There is also emerging data from clinical studies supporting the anti-inflammatory actions
of statins. One recent randomized controlled study demonstrated that statins decrease the
levels of CRP, considered to be a marker of intra-arterial inflammation and a predictor of
recurrent adverse cardiovascular events. The relative levels of various lipid measurements,
such as LDL-C, triglycerides and HDL-C probably influence the inflammatory and thrombotic
(blood clotting) properties, but the exact relationship is not clear. The anti-inflammatory
and antithrombotic properties of different statins are likely related to their impact on the
lipid profile and their different pleiotropic properties (producing more than one genetic
effect).
The present study is designed to compare the effects of rosuvastatin 20 mg versus
atorvastatin 80 mg started at maximum 6 days after an ACS to lipid profile (blood
cholesterol). Additionally, the hypothesis of beneficial effect on inflammatory markers
compared with statins started later will be tested.

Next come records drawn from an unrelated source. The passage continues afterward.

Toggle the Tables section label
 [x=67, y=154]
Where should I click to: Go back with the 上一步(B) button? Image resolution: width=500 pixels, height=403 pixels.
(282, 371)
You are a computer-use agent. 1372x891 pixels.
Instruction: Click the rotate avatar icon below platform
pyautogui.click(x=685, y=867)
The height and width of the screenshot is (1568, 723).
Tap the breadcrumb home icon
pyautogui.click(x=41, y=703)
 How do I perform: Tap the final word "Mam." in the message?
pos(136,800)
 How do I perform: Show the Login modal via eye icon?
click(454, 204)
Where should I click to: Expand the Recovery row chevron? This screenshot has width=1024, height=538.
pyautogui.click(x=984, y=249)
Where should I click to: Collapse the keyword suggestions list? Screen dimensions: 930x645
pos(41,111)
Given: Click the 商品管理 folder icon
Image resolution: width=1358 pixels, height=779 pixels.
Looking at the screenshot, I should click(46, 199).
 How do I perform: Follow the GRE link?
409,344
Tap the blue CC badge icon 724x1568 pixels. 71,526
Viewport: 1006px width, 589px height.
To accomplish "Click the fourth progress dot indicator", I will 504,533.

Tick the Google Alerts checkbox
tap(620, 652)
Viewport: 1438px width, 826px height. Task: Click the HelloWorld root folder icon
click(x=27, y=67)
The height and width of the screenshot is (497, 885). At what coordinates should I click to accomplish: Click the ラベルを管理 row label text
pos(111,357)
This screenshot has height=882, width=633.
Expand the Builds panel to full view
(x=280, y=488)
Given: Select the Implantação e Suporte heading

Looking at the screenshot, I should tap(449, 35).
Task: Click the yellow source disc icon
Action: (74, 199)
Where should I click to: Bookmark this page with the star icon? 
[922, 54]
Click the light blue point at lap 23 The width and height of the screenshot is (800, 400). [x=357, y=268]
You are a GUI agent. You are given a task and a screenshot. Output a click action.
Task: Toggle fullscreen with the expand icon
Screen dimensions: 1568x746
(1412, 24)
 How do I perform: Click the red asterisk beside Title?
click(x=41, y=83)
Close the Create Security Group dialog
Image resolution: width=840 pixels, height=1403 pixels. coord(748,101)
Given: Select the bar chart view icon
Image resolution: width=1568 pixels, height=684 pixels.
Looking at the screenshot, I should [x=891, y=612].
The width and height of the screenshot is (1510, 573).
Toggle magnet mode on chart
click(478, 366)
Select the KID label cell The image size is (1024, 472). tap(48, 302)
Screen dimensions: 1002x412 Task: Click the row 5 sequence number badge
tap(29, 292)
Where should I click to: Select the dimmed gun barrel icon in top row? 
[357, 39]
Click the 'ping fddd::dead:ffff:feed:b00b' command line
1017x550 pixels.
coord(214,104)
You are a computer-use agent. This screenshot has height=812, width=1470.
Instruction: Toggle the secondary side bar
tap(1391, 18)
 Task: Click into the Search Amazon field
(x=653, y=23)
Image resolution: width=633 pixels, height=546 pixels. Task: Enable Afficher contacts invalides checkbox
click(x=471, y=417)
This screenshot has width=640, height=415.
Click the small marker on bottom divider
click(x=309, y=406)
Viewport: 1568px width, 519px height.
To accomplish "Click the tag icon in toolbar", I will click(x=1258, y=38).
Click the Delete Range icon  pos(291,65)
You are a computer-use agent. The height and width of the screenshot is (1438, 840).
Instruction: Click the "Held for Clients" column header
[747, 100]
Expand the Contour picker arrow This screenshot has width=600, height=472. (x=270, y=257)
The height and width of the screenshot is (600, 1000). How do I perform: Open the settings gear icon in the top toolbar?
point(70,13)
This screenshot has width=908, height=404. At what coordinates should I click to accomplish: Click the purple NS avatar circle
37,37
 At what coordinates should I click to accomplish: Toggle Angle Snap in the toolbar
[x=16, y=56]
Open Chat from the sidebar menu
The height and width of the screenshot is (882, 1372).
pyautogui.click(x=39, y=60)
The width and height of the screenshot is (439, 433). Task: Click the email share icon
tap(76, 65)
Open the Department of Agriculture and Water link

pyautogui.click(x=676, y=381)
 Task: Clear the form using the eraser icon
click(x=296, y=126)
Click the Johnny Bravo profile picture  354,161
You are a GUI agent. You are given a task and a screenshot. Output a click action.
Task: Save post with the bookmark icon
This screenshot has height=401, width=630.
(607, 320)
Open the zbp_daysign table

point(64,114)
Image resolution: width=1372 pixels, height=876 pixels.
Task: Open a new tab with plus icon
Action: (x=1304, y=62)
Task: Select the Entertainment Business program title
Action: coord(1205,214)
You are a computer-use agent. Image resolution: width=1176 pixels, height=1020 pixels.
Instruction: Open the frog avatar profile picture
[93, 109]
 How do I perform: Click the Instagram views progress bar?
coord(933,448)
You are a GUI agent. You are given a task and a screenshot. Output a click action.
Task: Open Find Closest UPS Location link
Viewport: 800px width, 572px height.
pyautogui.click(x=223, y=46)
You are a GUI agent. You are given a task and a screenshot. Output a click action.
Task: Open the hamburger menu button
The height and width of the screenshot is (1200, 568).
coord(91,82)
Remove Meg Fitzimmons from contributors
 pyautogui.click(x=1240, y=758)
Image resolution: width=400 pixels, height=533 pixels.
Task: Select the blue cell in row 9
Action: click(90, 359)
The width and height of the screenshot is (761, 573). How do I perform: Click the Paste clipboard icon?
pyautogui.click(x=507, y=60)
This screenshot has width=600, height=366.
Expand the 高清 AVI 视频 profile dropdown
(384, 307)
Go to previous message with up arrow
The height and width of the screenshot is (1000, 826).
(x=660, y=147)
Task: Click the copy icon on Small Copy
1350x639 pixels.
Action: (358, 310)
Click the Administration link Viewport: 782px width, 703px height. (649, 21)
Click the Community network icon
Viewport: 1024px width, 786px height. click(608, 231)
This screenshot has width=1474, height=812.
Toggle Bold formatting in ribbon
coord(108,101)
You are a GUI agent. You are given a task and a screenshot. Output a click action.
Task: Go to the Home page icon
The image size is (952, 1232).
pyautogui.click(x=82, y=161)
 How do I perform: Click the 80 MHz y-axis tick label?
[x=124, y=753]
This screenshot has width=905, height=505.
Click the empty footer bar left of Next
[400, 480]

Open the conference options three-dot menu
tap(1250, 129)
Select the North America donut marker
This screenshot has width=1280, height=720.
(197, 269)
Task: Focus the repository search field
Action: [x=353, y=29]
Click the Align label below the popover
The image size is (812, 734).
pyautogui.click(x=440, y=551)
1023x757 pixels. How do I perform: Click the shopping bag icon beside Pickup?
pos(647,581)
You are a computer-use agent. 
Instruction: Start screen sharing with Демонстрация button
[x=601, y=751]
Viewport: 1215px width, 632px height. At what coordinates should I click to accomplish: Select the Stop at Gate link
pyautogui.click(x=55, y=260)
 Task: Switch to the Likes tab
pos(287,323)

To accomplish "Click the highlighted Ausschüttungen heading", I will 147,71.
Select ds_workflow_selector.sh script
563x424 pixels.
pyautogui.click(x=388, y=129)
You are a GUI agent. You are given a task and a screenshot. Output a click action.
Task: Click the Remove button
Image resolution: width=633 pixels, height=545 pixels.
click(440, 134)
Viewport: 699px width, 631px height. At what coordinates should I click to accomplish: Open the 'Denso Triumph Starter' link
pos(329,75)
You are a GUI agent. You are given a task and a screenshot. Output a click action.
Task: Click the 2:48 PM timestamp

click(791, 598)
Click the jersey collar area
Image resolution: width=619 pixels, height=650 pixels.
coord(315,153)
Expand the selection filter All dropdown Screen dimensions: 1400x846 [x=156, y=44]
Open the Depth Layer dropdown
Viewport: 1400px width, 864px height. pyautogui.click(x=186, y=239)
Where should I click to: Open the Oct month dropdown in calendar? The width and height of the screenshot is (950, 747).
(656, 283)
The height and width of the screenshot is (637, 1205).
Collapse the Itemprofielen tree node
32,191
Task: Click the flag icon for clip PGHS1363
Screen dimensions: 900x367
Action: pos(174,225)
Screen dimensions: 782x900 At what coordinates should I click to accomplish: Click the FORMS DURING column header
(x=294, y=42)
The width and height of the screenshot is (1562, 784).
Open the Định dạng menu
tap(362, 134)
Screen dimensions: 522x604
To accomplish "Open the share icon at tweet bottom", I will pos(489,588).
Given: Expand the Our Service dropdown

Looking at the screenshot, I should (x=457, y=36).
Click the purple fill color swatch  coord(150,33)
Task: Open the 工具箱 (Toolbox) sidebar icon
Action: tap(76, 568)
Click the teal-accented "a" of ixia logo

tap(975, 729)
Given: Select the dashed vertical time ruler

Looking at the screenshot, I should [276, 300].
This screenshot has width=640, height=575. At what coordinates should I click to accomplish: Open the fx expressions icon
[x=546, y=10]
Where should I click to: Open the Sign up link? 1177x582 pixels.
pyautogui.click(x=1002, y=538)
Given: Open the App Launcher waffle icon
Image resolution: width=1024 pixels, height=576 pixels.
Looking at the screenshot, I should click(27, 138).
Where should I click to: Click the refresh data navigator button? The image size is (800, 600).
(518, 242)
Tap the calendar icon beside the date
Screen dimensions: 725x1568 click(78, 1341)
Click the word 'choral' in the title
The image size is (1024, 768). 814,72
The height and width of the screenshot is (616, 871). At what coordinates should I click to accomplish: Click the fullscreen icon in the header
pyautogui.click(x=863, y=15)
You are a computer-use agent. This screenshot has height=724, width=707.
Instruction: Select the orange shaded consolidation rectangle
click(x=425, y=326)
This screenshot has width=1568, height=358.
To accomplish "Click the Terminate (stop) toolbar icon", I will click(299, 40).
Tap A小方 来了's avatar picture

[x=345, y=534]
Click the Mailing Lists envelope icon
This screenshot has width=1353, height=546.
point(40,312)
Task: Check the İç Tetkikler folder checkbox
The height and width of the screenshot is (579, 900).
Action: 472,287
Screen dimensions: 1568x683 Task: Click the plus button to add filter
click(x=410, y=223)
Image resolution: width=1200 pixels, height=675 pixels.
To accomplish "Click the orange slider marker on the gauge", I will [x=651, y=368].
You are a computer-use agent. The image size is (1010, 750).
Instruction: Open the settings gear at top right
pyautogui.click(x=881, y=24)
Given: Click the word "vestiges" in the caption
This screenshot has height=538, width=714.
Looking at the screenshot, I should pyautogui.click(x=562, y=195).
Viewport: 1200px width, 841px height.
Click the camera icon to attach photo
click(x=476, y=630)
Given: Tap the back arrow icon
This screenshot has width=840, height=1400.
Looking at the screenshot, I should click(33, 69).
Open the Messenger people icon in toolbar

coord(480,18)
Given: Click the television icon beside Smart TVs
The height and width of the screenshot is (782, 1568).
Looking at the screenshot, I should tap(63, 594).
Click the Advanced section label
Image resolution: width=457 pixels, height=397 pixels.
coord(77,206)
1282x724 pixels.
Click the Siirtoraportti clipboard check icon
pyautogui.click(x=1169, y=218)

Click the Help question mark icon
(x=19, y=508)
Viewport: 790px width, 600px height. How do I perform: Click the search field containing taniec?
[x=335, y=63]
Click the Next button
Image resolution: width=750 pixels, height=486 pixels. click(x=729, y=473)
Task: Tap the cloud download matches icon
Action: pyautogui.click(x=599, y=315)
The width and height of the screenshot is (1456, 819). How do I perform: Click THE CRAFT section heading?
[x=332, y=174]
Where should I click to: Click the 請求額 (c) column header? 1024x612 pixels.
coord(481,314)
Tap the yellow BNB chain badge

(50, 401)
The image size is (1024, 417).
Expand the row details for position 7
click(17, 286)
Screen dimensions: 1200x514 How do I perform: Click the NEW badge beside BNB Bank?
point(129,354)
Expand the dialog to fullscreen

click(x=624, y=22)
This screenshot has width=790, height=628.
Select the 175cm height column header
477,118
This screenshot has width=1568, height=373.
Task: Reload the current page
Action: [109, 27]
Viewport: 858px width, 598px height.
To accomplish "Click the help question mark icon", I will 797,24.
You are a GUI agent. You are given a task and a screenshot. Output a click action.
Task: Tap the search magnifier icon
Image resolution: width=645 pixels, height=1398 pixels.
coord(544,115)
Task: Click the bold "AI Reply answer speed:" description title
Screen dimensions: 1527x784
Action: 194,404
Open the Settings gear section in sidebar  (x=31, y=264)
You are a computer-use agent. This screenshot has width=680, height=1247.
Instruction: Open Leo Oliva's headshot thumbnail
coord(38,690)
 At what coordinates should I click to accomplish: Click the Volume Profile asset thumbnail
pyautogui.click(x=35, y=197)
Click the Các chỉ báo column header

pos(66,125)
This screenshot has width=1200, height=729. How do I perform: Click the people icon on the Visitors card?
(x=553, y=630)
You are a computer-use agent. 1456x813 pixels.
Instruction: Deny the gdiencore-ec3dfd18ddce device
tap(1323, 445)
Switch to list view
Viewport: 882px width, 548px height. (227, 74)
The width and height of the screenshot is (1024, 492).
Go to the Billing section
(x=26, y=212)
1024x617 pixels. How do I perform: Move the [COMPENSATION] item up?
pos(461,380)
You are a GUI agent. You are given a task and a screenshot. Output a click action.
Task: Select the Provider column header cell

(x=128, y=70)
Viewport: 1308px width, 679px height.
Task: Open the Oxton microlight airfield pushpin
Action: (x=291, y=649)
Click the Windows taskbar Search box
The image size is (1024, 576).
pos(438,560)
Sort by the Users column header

c) Summary of study design:
This is a 3-month, randomized, parallel-group study with 2 periods, comparing the efficacy
and the safety of rosuvastatin 20 mg versus atorvastatin 80 mg in patients with an acute
coronary syndrome (ACS).
- The study comprises a 1st double blind, placebo controlled, period that starts at the
admission of the patient for an ACS (clinical symptoms less than 24 hours) until
hospital discharge (or a maximum timeline of 6 days).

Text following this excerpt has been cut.